== Metin Alıntısı
Kendinden uzak olanı özlemek, aslında eski alışkanlıklarına esir olmuş ya da bağımlı ilişkilere kapılmış insanların, içlerindeki boşluğu nasıl kapatacaklarını bilmemeleri sonucu ortaya koydukları bencilce bir yaklaşımdır.
Özlem duymamak için ‘anı biriktirme‘yi bırakmalısınız. O zaman ‘anıların hatırına‘ geçmişte yaşama hatasını düşmezsiniz yani var olmayan bir şeyin hatırı da olmayacağı için konu kendiliğinden çözülmüş olur.
Özlem duymak, aynı zamanda, iletişimin sadece fiziksel boyutta gerçekleştiğini zannedenlerin bilgi eksikliğinden ortaya çıkan bir duygudur; herhangi bir nedenle yanınızda olmayan insanlarla telepatik bağ kurulabilir.
====
== Verilen Malzeme
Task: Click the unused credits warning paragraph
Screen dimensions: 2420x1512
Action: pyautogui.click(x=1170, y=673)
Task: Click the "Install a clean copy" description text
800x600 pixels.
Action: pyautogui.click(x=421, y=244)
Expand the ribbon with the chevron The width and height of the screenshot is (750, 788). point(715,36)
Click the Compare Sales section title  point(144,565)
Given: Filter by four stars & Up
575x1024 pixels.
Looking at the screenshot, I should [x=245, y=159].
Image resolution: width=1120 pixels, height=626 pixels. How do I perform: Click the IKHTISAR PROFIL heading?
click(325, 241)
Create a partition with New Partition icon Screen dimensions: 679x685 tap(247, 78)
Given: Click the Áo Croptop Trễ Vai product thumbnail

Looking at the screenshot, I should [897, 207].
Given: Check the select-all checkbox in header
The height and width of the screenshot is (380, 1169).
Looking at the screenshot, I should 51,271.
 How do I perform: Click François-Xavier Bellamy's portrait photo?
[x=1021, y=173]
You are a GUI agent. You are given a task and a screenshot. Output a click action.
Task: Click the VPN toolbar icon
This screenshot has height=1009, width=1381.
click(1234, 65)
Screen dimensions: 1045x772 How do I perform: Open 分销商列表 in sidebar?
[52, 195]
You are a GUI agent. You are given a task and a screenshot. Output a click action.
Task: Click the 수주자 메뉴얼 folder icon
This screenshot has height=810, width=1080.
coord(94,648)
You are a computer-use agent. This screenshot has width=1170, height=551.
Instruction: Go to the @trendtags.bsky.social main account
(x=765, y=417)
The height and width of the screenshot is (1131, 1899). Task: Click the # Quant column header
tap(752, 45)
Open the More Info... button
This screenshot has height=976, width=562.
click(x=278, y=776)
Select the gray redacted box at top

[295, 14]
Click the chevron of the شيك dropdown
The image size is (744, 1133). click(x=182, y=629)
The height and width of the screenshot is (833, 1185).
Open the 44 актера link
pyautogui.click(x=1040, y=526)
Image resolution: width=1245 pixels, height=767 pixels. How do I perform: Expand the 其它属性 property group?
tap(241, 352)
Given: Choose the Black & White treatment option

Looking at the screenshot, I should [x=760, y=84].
====
Metin alıntısına göre özlem duymamak için neyin bırakılması gerekir? Kayıtların metin alıntısıyla hiçbir bağlantısı yoktur.

▶ **Alıştırma Çıktısı**: Anı biriktirmenin.